Они держались за руки, рты их были широко открыты. Стояли полукругом, пестрой примолкшей толпой в двух-трех ярдах от фургона, взрывая ногами пыль, шепчась. Порой немного расступались, будто хотели убежать, потом сдвигались еще теснее. Из фургона вылезла с малышом на руках старуха с густыми волосами и крючковатым носом. За ней, цепляясь за ее подол, пряталась маленькая девчушка. В кругу детей непрерывно слышались тихие, взволнованные восклицания, точно гул телеграфных проводов.
Старуха положила малыша на руки старому цыгану, посадила девчушку на козлы и отошла от фургона, торопливо и негромко разговаривая с девушкой. Обе скрылись среди домов, и круг детей придвинулся ближе к фургону; кулачки начали разжиматься, пальцы – указывать; мальчишки уже носились взад и вперед.
Свет постепенно утратил розовый оттенок, контуры предметов стали резче; послышалось слабое жужжание комаров; и внезапно тишину раскололи спорящие голоса.
Старик у стены кабачка сплюнул сквозь веник своей бороды, разогнулся, раздраженно буркнул что-то и заковылял прочь, опираясь на палку; щенок-спаниель смущенно ретировался в кабачок, отрывисто тявкая и оглядываясь на бегу; люди выходили из домов, глазели на фургон и, повернувшись на каблуках, тут же исчезали. То новое, что принесли чужаки в деревню, было так же трудно уловить, как игру света.
Старый цыган облокотился на оглоблю, посвистывая и набивая трубку; над ним, на краю козел, сидели малыш и девочка с льняными волосами и загорелыми лицами; они были немы, как куклы, и глядели на все как-то по-кукольному, будто их выставили напоказ.
Так, видно, и думали дети, которые подталкивали друг друга и шушукались; две-три девочки постарше тянулись к малышу, но тотчас отдергивали руки, испуганно хихикая.
Мальчики затеяли игру. Интерес новизны, который вызвали в них цыгане, уже сменялся пренебрежением, но девочки стояли как зачарованные, вертя светлыми головами, указывая пальцами на детей или маня их к себе.
Свет снова смягчился, став более серым и таинственным; предметы теряли определенность, отступая и растворяясь в сумраке; мерцавший в окне огонек лампы разгорелся ровным пламенем.

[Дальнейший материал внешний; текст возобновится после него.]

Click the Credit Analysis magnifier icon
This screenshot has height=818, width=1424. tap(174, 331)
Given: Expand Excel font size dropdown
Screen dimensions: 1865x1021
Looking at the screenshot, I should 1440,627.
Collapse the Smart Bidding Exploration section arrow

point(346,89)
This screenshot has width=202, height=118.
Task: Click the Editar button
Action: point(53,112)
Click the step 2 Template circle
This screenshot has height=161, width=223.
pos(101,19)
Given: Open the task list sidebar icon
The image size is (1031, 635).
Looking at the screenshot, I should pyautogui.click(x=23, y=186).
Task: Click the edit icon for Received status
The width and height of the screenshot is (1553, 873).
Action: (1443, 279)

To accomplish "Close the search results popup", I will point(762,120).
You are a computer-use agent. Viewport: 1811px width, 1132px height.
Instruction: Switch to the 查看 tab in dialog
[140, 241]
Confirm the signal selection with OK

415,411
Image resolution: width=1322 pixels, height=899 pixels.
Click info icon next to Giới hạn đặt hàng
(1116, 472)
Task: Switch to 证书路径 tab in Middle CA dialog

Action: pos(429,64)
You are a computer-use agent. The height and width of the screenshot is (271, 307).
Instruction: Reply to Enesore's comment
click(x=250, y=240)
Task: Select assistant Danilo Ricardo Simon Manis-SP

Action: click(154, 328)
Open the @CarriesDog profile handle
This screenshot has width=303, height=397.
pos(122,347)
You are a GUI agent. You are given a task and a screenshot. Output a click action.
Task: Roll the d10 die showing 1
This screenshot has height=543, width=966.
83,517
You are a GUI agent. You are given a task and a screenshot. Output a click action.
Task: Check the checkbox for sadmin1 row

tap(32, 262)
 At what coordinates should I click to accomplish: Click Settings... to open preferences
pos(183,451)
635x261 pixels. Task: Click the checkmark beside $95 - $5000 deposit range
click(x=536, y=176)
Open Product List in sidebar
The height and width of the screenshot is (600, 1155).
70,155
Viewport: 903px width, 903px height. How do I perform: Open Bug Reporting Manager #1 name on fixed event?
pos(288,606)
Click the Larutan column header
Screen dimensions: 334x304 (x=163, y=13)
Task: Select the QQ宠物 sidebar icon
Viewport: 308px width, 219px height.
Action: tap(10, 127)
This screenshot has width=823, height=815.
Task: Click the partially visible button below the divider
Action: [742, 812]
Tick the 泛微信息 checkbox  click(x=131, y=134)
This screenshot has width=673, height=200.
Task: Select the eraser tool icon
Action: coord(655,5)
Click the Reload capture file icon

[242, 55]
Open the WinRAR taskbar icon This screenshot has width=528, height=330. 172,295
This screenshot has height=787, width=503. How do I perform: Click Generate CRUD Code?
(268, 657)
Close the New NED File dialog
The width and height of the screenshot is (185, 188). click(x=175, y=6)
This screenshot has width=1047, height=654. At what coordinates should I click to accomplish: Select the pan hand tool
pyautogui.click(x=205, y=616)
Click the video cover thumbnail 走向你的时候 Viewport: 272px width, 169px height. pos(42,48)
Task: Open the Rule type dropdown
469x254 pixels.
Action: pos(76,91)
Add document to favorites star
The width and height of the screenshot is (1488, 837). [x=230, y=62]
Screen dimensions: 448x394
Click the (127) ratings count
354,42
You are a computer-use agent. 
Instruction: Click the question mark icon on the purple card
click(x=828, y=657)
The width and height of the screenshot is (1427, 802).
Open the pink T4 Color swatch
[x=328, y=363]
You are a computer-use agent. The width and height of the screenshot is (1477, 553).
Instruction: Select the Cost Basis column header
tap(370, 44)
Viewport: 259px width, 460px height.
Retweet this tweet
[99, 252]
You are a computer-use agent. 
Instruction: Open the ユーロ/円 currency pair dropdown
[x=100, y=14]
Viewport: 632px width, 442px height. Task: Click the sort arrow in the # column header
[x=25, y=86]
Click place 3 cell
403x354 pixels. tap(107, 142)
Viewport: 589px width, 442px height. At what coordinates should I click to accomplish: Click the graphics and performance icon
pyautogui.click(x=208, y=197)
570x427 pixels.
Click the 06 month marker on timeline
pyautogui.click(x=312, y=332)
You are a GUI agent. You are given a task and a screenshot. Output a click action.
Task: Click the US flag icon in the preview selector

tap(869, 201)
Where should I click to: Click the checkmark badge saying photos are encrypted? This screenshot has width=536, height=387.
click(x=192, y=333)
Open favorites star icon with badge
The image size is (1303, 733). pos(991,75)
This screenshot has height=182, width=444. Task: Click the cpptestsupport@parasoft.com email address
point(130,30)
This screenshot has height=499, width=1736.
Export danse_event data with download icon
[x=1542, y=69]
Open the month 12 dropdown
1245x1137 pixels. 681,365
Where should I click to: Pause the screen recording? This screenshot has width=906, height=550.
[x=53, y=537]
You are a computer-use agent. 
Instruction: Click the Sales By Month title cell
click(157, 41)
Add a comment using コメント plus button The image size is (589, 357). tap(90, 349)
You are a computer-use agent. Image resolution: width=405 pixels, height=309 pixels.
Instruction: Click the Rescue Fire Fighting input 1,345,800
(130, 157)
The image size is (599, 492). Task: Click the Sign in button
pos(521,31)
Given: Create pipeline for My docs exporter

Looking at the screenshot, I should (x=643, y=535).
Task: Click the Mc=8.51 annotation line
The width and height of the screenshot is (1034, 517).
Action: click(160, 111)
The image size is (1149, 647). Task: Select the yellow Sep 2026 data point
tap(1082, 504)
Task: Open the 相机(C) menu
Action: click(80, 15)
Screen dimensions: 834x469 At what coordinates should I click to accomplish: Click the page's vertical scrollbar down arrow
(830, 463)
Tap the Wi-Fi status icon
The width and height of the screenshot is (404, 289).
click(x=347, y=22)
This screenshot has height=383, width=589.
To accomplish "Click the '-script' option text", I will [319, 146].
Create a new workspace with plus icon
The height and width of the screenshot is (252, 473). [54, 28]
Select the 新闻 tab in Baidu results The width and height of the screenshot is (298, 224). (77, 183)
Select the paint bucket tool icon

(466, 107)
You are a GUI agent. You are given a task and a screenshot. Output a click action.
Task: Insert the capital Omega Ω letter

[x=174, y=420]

Раздался голос старого цыгана, отчетливый и убедительный, – он что-то говорил детям. Концертино{12} на улице заиграло «Правь, Британия»{13} в ритме польки; уже слышался шум танцев и драки; во дворе кабачка кричали два голоса.
Чья-то тележка, дребезжа, двигалась между темными домами. Залаяла собака; крики играющих мальчишек стали пронзительнее; сквозь них прорывались плач ребенка и протяжные звуки концертино, то усиливавшиеся, то затихавшие. Из дома вышла женщина и, бранясь, увела двух девочек:
– На что вам сдались эти цыгане? Дуры!
Кучка мужчин столпилась у входа, оживленно разговаривая, смеясь; лица их были не видны в темноте, горящие трубки рассыпали брызги искр. Из окон сквозь синеватую тьму пробивались веерообразные огни ламп. В свете одной из них обрисовывались голова старого цыгана и головки обоих детей, казавшиеся золотыми на фоне мрачной дыры фургона.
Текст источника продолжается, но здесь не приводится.